- **Required action**: Output every entry below word for word, without its pictures.

- **Records for processing**:

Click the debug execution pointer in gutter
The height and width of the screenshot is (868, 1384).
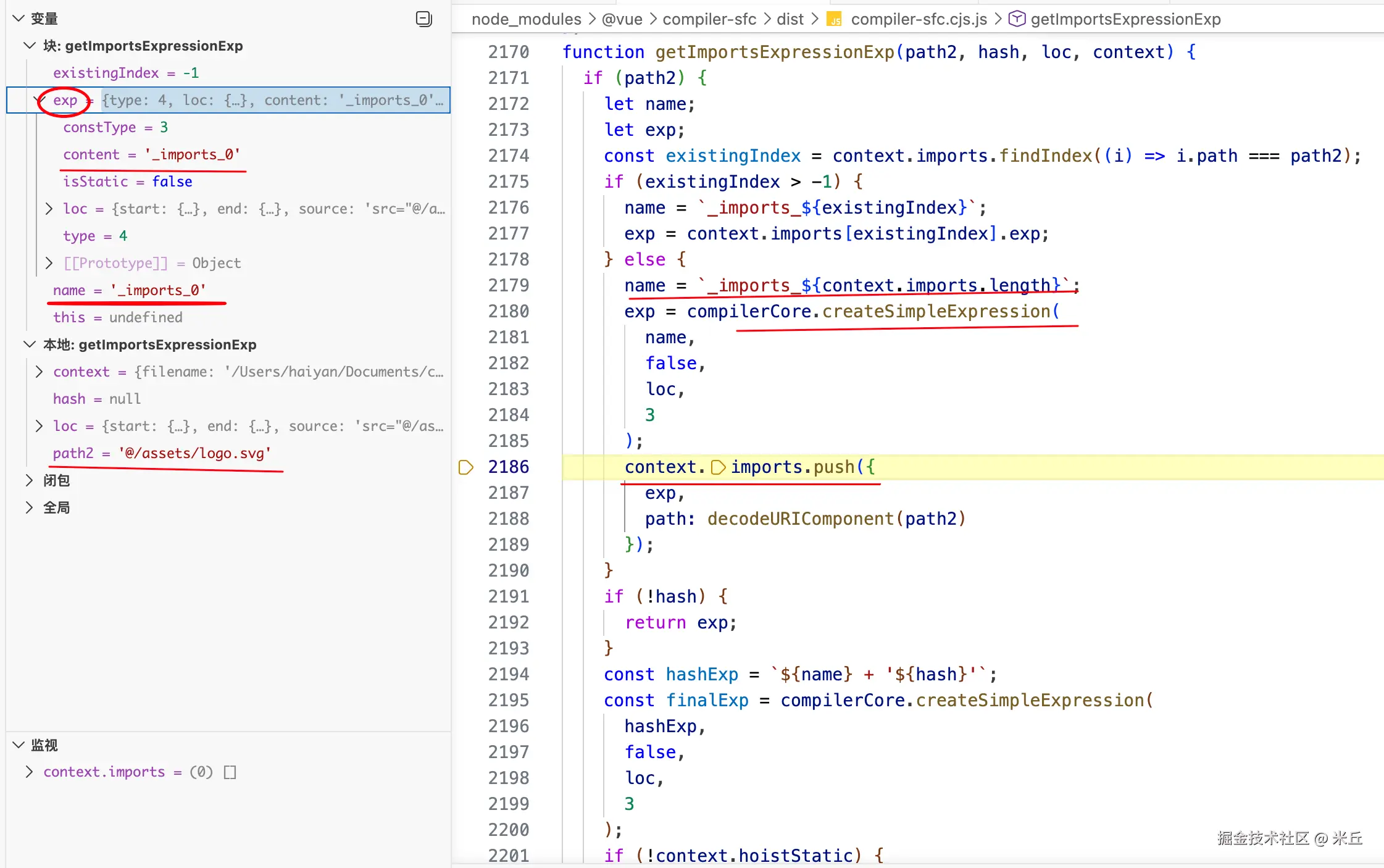pos(465,467)

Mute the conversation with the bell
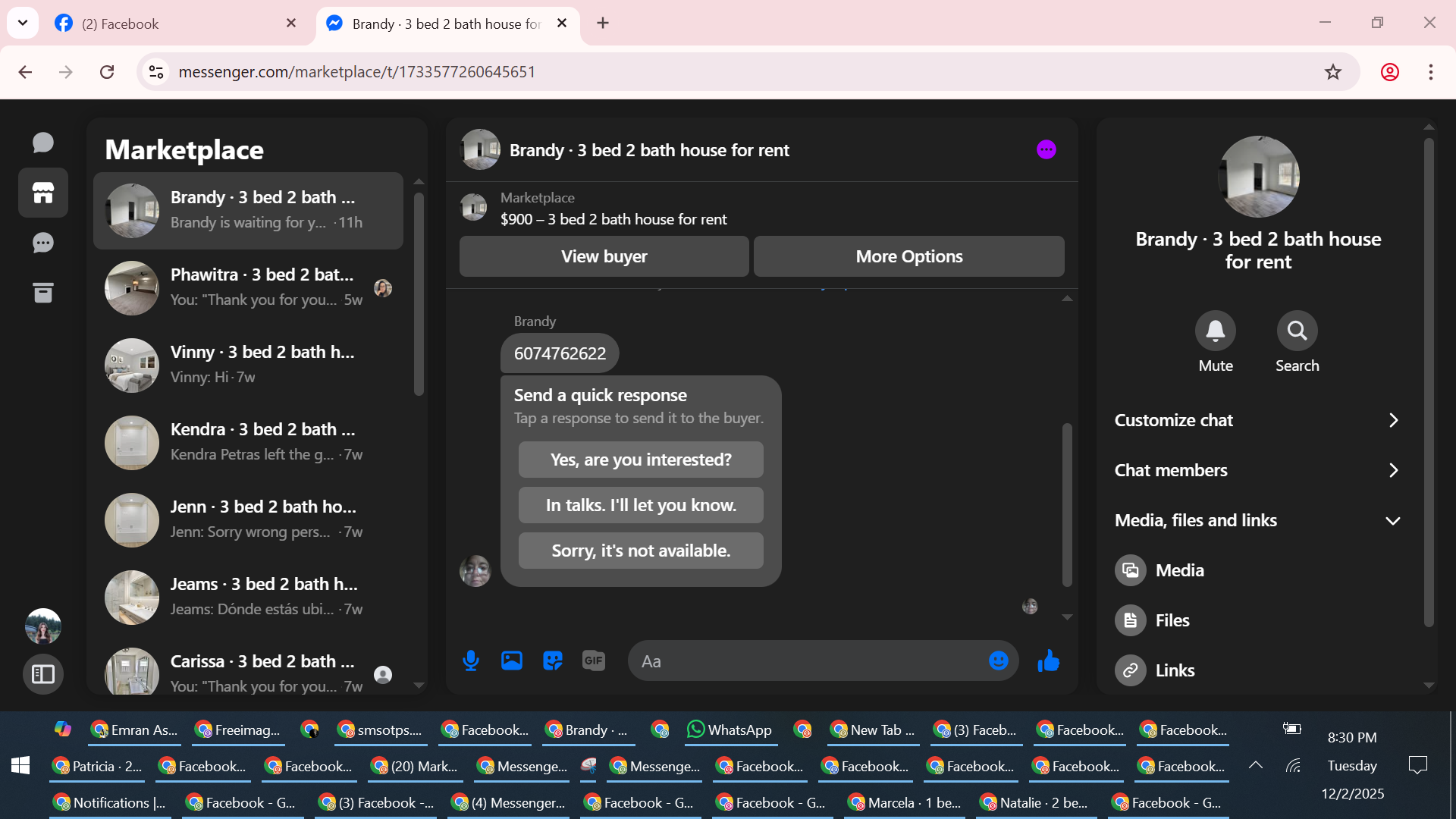1215,331
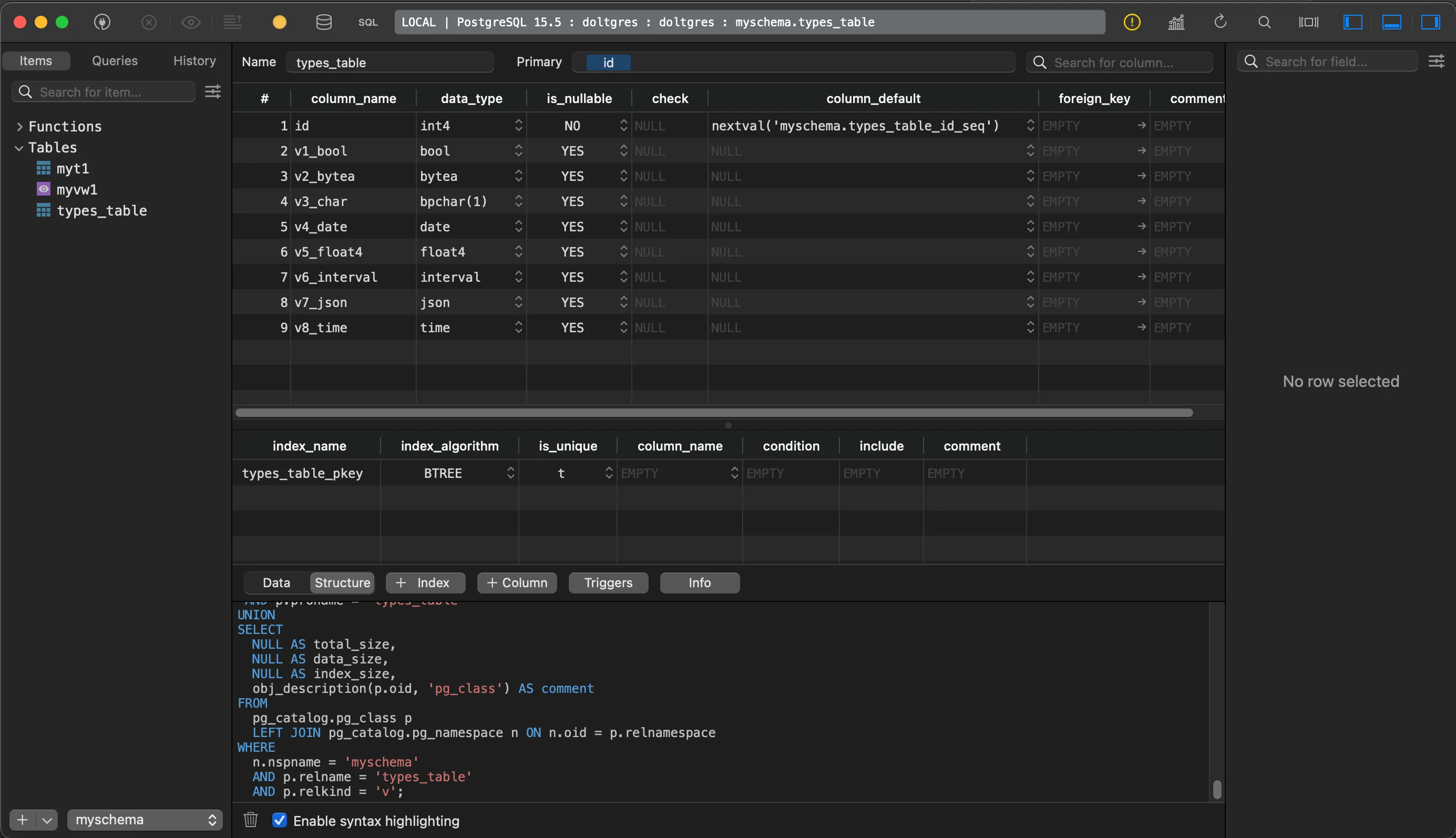Click the yellow warning alert icon
1456x838 pixels.
tap(1132, 23)
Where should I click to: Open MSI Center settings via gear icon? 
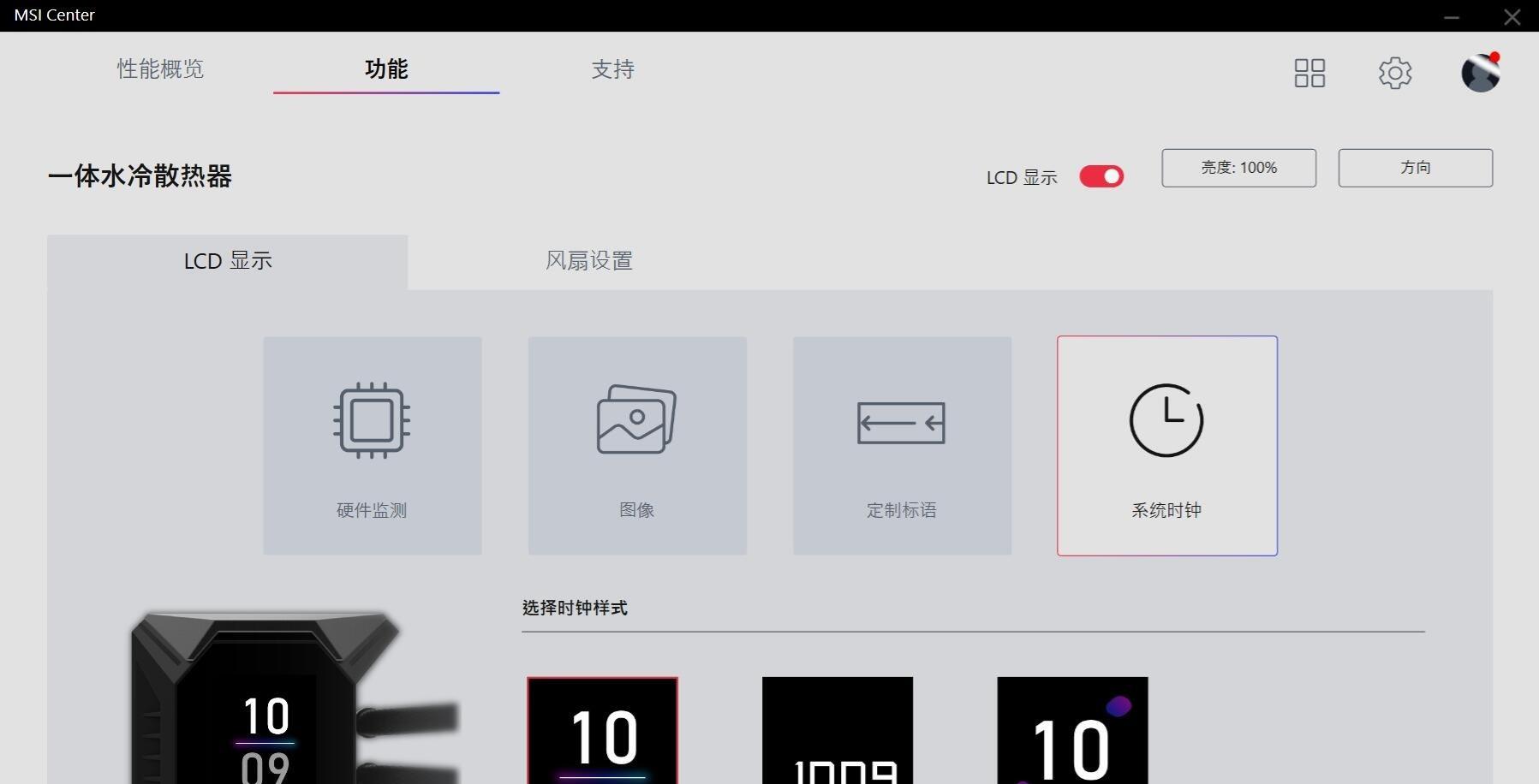pos(1395,74)
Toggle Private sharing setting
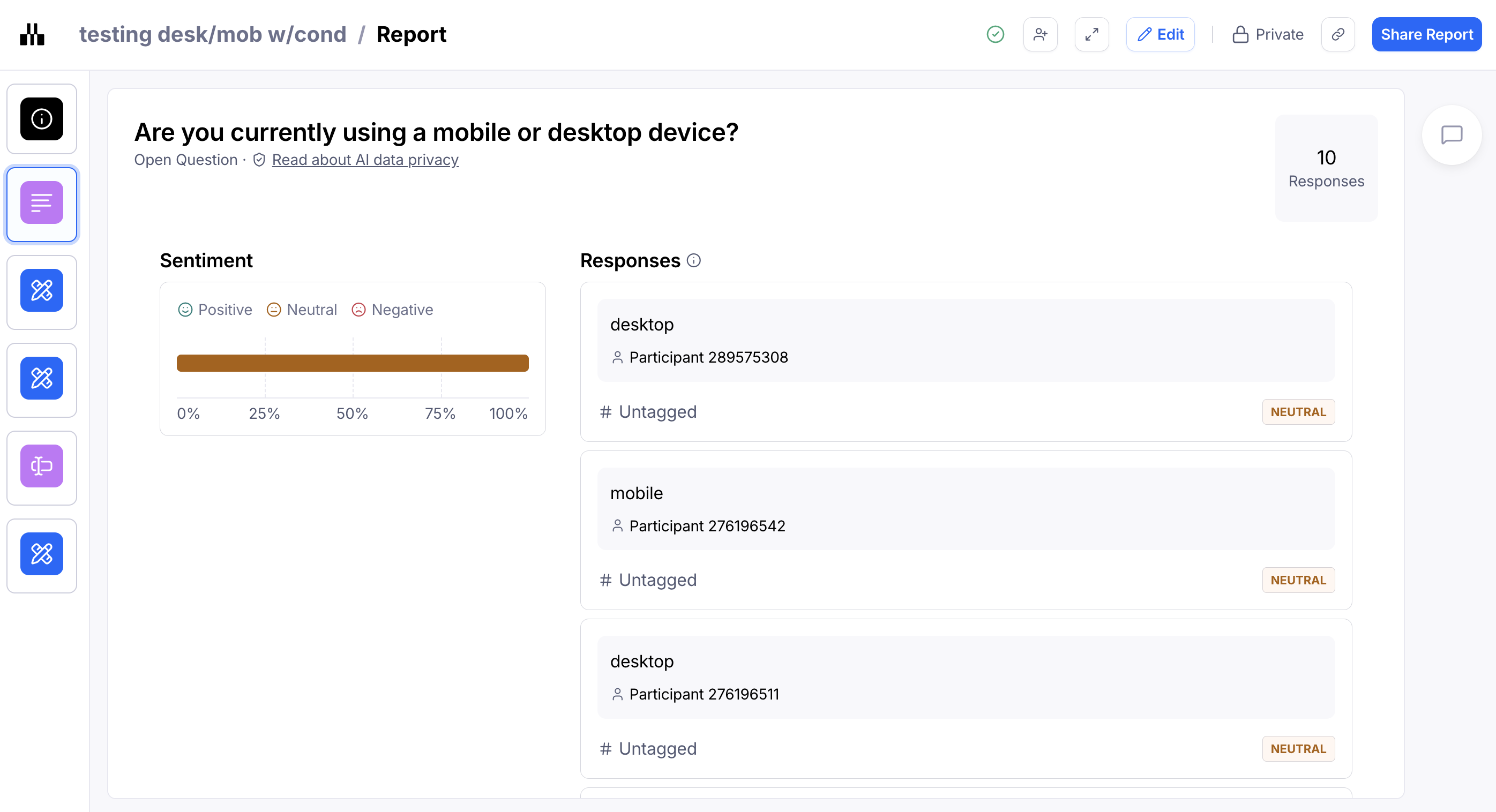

- **Result for this exercise**:
Click the debug execution pointer in gutter
The height and width of the screenshot is (868, 1384).
pos(465,467)

Mute the conversation with the bell
1215,331
Click the yellow warning alert icon
1456x838 pixels.
tap(1132, 23)
Where should I click to: Open MSI Center settings via gear icon? 
pos(1395,74)
Toggle Private sharing setting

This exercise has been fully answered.